*** Opening of Exercise data ***
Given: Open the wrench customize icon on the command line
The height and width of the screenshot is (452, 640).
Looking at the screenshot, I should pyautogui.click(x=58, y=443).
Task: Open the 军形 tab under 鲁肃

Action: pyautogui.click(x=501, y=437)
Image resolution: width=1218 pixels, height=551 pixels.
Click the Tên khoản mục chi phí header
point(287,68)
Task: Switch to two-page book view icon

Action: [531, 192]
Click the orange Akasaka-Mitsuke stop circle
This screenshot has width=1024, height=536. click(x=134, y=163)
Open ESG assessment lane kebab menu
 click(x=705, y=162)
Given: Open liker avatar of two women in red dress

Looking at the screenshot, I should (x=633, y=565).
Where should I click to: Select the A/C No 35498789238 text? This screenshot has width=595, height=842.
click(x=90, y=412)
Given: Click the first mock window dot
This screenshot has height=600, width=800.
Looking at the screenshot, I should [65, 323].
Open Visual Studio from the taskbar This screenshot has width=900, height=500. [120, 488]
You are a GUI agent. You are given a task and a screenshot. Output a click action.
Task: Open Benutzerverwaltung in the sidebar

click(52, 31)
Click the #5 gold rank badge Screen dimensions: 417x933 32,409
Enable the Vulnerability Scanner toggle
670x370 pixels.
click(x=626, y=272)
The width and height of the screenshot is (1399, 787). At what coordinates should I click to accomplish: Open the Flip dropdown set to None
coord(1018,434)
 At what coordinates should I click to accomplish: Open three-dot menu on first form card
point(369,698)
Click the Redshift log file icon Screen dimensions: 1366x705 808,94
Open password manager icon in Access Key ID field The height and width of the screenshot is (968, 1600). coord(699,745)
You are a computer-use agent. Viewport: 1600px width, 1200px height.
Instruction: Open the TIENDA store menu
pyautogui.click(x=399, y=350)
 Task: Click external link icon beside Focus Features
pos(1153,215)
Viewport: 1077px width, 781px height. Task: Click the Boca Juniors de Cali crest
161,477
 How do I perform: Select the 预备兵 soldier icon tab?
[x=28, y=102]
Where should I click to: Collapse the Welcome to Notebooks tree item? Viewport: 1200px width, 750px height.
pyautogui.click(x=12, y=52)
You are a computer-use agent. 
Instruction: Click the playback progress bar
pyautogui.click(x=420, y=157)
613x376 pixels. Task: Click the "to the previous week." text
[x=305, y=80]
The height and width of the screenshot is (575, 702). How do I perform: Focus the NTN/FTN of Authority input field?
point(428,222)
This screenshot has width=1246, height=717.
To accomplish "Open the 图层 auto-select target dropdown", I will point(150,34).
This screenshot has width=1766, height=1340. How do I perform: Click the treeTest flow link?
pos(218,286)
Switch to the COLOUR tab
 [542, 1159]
*** Close of Exercise data ***
Problem to solve:
Wherever the string "computer" occurs in the entries, copy that whole line.

Solution to the problem:
You are a computer-use agent. Viewport: 1600px width, 1200px height.
You are a computer-use agent. 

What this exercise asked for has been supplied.